Your instructions >> Copy out every line of the listing below verbatim, keeping all characters, spacing, and line breaks unchanged.

Data for this task >>
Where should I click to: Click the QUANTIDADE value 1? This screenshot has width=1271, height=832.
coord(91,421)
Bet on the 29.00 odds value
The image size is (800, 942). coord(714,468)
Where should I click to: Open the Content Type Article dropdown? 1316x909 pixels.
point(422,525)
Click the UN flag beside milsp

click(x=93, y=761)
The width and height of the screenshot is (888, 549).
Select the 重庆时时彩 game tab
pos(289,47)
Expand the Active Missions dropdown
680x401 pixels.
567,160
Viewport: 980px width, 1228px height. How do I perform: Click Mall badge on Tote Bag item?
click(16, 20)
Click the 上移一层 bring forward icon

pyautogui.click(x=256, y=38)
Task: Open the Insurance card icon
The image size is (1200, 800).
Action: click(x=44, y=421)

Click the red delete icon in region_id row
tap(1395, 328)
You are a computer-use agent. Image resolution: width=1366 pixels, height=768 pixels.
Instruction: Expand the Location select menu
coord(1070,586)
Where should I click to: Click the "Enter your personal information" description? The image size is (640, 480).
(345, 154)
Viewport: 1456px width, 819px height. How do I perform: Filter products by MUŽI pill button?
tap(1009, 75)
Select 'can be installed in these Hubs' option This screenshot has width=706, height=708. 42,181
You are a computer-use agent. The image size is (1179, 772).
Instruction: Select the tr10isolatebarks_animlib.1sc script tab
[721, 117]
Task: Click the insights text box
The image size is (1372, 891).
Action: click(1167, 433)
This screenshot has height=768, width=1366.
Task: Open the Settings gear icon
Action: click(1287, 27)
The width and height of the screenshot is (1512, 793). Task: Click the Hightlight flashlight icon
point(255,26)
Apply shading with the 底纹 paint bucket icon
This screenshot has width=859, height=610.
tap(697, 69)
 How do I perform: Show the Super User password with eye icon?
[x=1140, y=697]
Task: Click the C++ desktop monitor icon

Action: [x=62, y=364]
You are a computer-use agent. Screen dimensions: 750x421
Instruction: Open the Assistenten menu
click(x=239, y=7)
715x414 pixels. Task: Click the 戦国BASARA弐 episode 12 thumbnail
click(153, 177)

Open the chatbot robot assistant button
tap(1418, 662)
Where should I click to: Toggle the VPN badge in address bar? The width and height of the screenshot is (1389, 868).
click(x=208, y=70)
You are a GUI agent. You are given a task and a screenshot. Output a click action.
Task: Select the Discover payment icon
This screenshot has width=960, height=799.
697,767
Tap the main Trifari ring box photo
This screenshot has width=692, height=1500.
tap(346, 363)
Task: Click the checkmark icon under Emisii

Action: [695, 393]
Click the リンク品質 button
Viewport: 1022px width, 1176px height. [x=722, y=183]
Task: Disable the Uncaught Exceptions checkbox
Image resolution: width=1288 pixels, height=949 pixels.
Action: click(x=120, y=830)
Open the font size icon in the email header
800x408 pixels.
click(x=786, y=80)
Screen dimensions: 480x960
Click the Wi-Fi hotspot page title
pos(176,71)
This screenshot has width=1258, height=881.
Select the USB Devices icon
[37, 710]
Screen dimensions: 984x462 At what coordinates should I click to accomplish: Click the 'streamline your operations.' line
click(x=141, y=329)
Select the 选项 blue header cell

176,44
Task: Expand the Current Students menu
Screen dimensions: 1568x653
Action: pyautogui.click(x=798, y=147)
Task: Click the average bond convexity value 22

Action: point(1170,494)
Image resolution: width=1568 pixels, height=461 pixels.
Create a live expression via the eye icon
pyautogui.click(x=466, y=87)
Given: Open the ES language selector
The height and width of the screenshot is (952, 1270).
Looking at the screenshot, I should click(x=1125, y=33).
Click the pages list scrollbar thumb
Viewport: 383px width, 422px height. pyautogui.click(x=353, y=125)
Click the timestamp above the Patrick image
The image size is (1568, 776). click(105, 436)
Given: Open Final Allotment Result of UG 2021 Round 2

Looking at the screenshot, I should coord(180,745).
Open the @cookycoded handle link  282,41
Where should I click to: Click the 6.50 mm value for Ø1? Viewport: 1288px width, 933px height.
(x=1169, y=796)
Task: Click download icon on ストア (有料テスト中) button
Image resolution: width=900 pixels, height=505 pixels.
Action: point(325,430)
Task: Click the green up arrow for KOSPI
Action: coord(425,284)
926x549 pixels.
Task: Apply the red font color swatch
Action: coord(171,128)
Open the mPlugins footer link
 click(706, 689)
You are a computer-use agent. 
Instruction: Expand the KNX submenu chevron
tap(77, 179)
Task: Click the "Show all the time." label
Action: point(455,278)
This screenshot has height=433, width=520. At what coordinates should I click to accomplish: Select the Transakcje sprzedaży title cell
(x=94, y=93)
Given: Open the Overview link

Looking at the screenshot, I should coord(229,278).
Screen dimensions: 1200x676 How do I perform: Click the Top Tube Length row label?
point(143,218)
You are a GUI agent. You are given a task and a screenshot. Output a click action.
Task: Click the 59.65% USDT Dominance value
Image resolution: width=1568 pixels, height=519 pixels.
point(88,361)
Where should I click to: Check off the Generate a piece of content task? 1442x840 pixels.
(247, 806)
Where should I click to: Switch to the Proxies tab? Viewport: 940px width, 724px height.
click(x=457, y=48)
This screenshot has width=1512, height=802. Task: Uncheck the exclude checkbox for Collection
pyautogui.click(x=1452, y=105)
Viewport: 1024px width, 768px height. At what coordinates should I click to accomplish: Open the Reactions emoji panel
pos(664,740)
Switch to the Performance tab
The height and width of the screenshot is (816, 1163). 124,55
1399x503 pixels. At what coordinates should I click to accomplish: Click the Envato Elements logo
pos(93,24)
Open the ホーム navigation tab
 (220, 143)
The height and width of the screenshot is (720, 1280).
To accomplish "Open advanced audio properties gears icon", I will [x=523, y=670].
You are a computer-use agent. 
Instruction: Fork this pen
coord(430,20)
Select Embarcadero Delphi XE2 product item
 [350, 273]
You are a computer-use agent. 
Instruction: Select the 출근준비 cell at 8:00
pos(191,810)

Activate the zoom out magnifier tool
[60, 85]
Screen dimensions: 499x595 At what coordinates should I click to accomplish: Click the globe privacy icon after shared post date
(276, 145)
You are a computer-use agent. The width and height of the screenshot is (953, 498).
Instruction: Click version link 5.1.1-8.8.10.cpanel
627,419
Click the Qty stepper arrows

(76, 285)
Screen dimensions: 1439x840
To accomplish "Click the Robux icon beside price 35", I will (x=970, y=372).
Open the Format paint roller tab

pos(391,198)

Response to the task >>
Where should I click to: Click the QUANTIDADE value 1? This screenshot has width=1271, height=832.
coord(91,421)
Bet on the 29.00 odds value
The image size is (800, 942). coord(714,468)
Where should I click to: Open the Content Type Article dropdown? 1316x909 pixels.
point(422,525)
Click the UN flag beside milsp

click(x=93, y=761)
The width and height of the screenshot is (888, 549).
Select the 重庆时时彩 game tab
pos(289,47)
Expand the Active Missions dropdown
680x401 pixels.
567,160
Viewport: 980px width, 1228px height. How do I perform: Click Mall badge on Tote Bag item?
click(16, 20)
Click the 上移一层 bring forward icon

pyautogui.click(x=256, y=38)
Task: Open the Insurance card icon
The image size is (1200, 800).
Action: click(x=44, y=421)

Click the red delete icon in region_id row
tap(1395, 328)
You are a computer-use agent. Image resolution: width=1366 pixels, height=768 pixels.
Instruction: Expand the Location select menu
coord(1070,586)
Where should I click to: Click the "Enter your personal information" description? The image size is (640, 480).
(345, 154)
Viewport: 1456px width, 819px height. How do I perform: Filter products by MUŽI pill button?
tap(1009, 75)
Select 'can be installed in these Hubs' option This screenshot has width=706, height=708. 42,181
You are a computer-use agent. The image size is (1179, 772).
Instruction: Select the tr10isolatebarks_animlib.1sc script tab
[721, 117]
Task: Click the insights text box
The image size is (1372, 891).
Action: click(1167, 433)
This screenshot has height=768, width=1366.
Task: Open the Settings gear icon
Action: click(1287, 27)
The width and height of the screenshot is (1512, 793). Task: Click the Hightlight flashlight icon
point(255,26)
Apply shading with the 底纹 paint bucket icon
This screenshot has width=859, height=610.
tap(697, 69)
 How do I perform: Show the Super User password with eye icon?
[x=1140, y=697]
Task: Click the C++ desktop monitor icon

Action: [x=62, y=364]
You are a computer-use agent. Screen dimensions: 750x421
Instruction: Open the Assistenten menu
click(x=239, y=7)
715x414 pixels. Task: Click the 戦国BASARA弐 episode 12 thumbnail
click(153, 177)

Open the chatbot robot assistant button
tap(1418, 662)
Where should I click to: Toggle the VPN badge in address bar? The width and height of the screenshot is (1389, 868).
click(x=208, y=70)
You are a GUI agent. You are given a task and a screenshot. Output a click action.
Task: Select the Discover payment icon
This screenshot has width=960, height=799.
697,767
Tap the main Trifari ring box photo
This screenshot has width=692, height=1500.
tap(346, 363)
Task: Click the checkmark icon under Emisii

Action: [695, 393]
Click the リンク品質 button
Viewport: 1022px width, 1176px height. [x=722, y=183]
Task: Disable the Uncaught Exceptions checkbox
Image resolution: width=1288 pixels, height=949 pixels.
Action: click(x=120, y=830)
Open the font size icon in the email header
800x408 pixels.
click(x=786, y=80)
Screen dimensions: 480x960
Click the Wi-Fi hotspot page title
pos(176,71)
This screenshot has width=1258, height=881.
Select the USB Devices icon
[37, 710]
Screen dimensions: 984x462 At what coordinates should I click to accomplish: Click the 'streamline your operations.' line
click(x=141, y=329)
Select the 选项 blue header cell

176,44
Task: Expand the Current Students menu
Screen dimensions: 1568x653
Action: pyautogui.click(x=798, y=147)
Task: Click the average bond convexity value 22

Action: point(1170,494)
Image resolution: width=1568 pixels, height=461 pixels.
Create a live expression via the eye icon
pyautogui.click(x=466, y=87)
Given: Open the ES language selector
The height and width of the screenshot is (952, 1270).
Looking at the screenshot, I should click(x=1125, y=33).
Click the pages list scrollbar thumb
Viewport: 383px width, 422px height. pyautogui.click(x=353, y=125)
Click the timestamp above the Patrick image
The image size is (1568, 776). click(105, 436)
Given: Open Final Allotment Result of UG 2021 Round 2

Looking at the screenshot, I should coord(180,745).
Open the @cookycoded handle link  282,41
Where should I click to: Click the 6.50 mm value for Ø1? Viewport: 1288px width, 933px height.
(x=1169, y=796)
Task: Click download icon on ストア (有料テスト中) button
Image resolution: width=900 pixels, height=505 pixels.
Action: point(325,430)
Task: Click the green up arrow for KOSPI
Action: coord(425,284)
926x549 pixels.
Task: Apply the red font color swatch
Action: coord(171,128)
Open the mPlugins footer link
 click(706, 689)
You are a computer-use agent. 
Instruction: Expand the KNX submenu chevron
tap(77, 179)
Task: Click the "Show all the time." label
Action: point(455,278)
This screenshot has height=433, width=520. At what coordinates should I click to accomplish: Select the Transakcje sprzedaży title cell
(x=94, y=93)
Given: Open the Overview link

Looking at the screenshot, I should coord(229,278).
Screen dimensions: 1200x676 How do I perform: Click the Top Tube Length row label?
point(143,218)
You are a GUI agent. You are given a task and a screenshot. Output a click action.
Task: Click the 59.65% USDT Dominance value
Image resolution: width=1568 pixels, height=519 pixels.
point(88,361)
Where should I click to: Check off the Generate a piece of content task? 1442x840 pixels.
(247, 806)
Where should I click to: Switch to the Proxies tab? Viewport: 940px width, 724px height.
click(x=457, y=48)
This screenshot has width=1512, height=802. Task: Uncheck the exclude checkbox for Collection
pyautogui.click(x=1452, y=105)
Viewport: 1024px width, 768px height. At what coordinates should I click to accomplish: Open the Reactions emoji panel
pos(664,740)
Switch to the Performance tab
The height and width of the screenshot is (816, 1163). 124,55
1399x503 pixels. At what coordinates should I click to accomplish: Click the Envato Elements logo
pos(93,24)
Open the ホーム navigation tab
 (220, 143)
The height and width of the screenshot is (720, 1280).
To accomplish "Open advanced audio properties gears icon", I will [x=523, y=670].
You are a computer-use agent. 
Instruction: Fork this pen
coord(430,20)
Select Embarcadero Delphi XE2 product item
 [350, 273]
You are a computer-use agent. 
Instruction: Select the 출근준비 cell at 8:00
pos(191,810)

Activate the zoom out magnifier tool
[60, 85]
Screen dimensions: 499x595 At what coordinates should I click to accomplish: Click the globe privacy icon after shared post date
(276, 145)
You are a computer-use agent. The width and height of the screenshot is (953, 498).
Instruction: Click version link 5.1.1-8.8.10.cpanel
627,419
Click the Qty stepper arrows

(76, 285)
Screen dimensions: 1439x840
To accomplish "Click the Robux icon beside price 35", I will (x=970, y=372).
Open the Format paint roller tab

pos(391,198)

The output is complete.